O caso é preocupante pois representa uma violação gravíssima da Lei Geral de Proteção de Dados Pessoais (Lei 13.709/2018), do Regulamento Geral de Direitos do Consumidor de Serviços de Telecomunicações (RGC) e da legislação eleitoral por parte da Algar, empresa brasileira de telecomunicações presente em mais de 350 cidades e prestadora de serviços de envio de SMS para o estado do Paraná.
A Algar falhou em cumprir com os dispositivos da Lei Geral de Proteção de Dados Pessoais que exigem procedimentos de segurança da informação com o objetivo de salvaguardar a privacidade e os dados dos titulares. A mudança intencional das senhas enfraqueceu os parâmetros de segurança da informação da empresa e permitiu a prática de um ato lesivo aos direitos coletivos, no sentido de um tratamento de dados pessoais (número de telefone celular) sem base legal e com consequências graves. Milhares de pessoas foram perturbadas e incentivadas a um comportamento golpista. Claramente, trata-se de um dano difuso e clara tentativa de influência sobre eleitores brasileiros.

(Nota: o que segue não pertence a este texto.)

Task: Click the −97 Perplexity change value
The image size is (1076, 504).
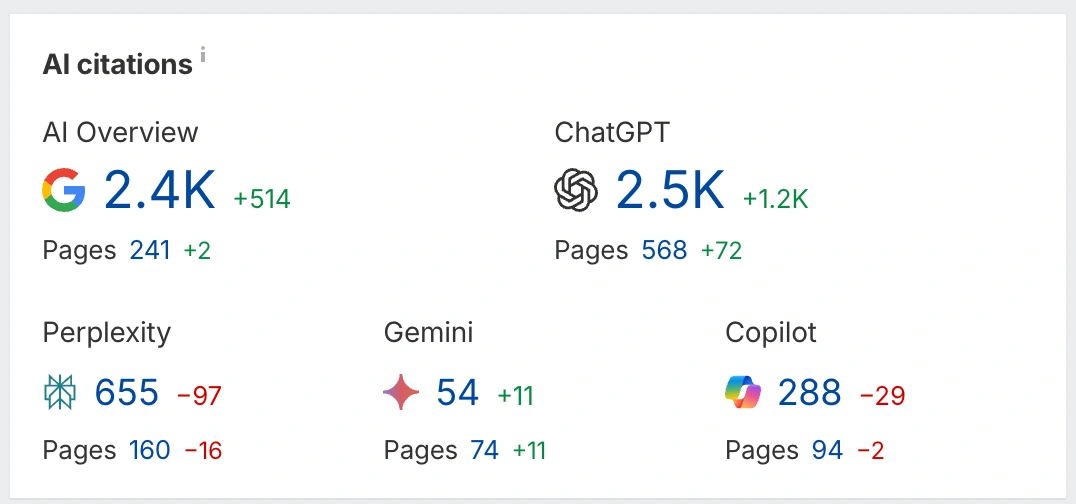Action: (x=199, y=396)
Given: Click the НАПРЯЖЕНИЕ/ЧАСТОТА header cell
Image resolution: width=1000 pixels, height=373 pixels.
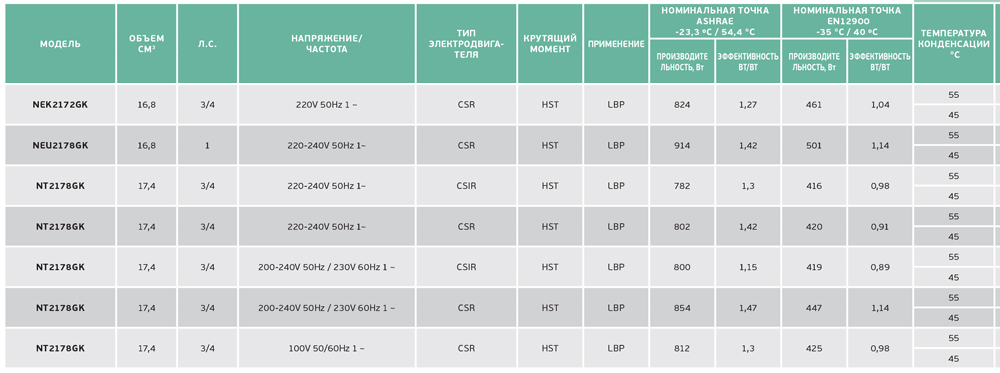Looking at the screenshot, I should coord(327,44).
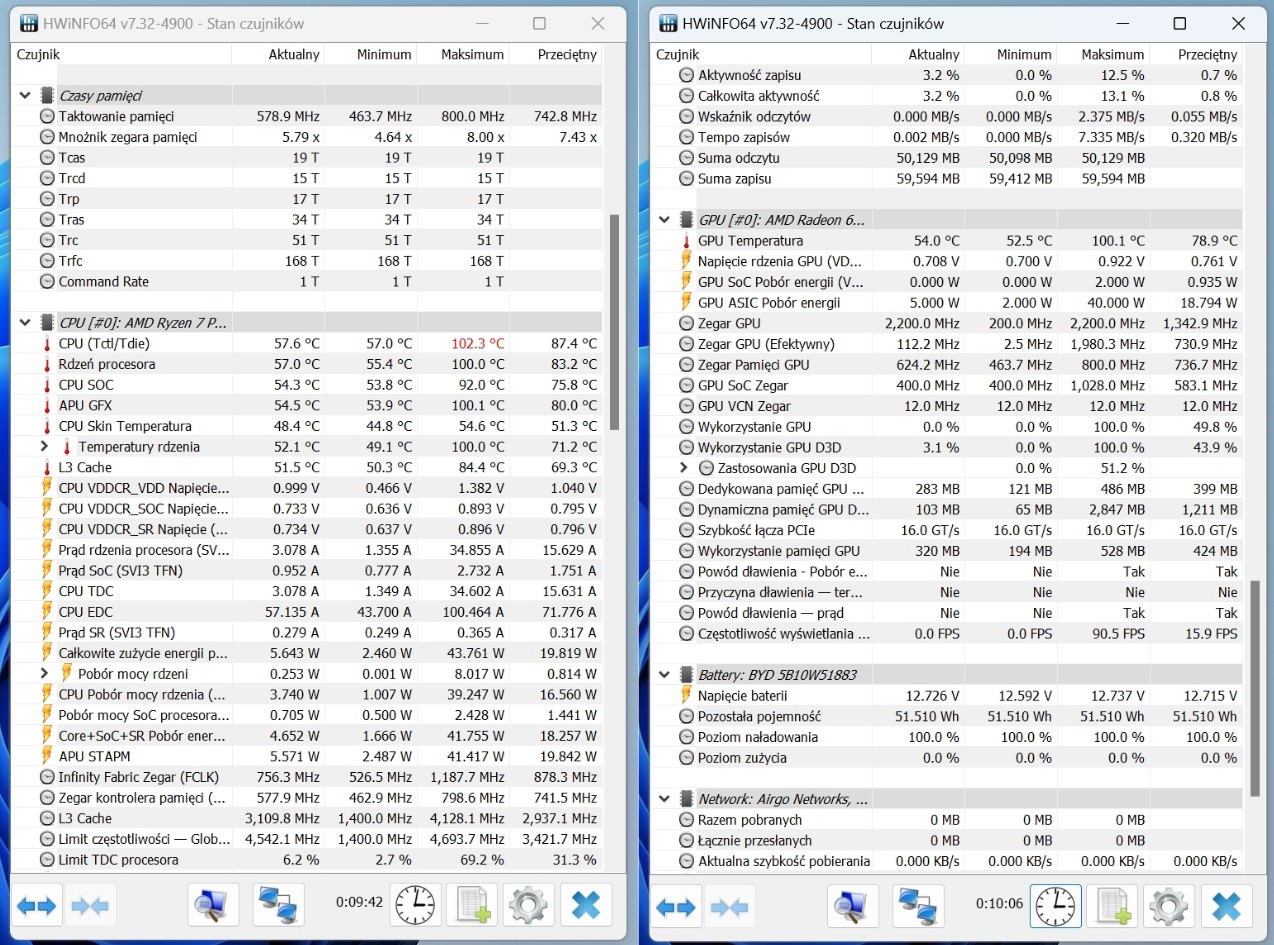The image size is (1274, 945).
Task: Collapse the GPU AMD Radeon section
Action: pos(664,219)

O RGC garante ao consumidor o direito de não ser perturbado, além de uma série de direitos relacionados à privacidade e proteção de dados, estipulando também a necessidade de reparação pelos danos causados pela violação destes direitos.
Tentativas de influência do pleito eleitoral não são novas no contexto brasileiro, desde 2014 – e de forma mais presente em 2018¹ – têm-se verificado o emprego de métodos e estratégias de manipulação de eleitores em espaços como redes sociais e aplicativos de mensagem privada. E, apesar de estarmos falando de SMS e um contexto que não pertence à Internet, o caso é preocupante pois representa um exemplo claro de falha de segurança de um controlador de dados pessoais (nesse caso a Algar), que expôs eleitores a conteúdos anti-democráticos.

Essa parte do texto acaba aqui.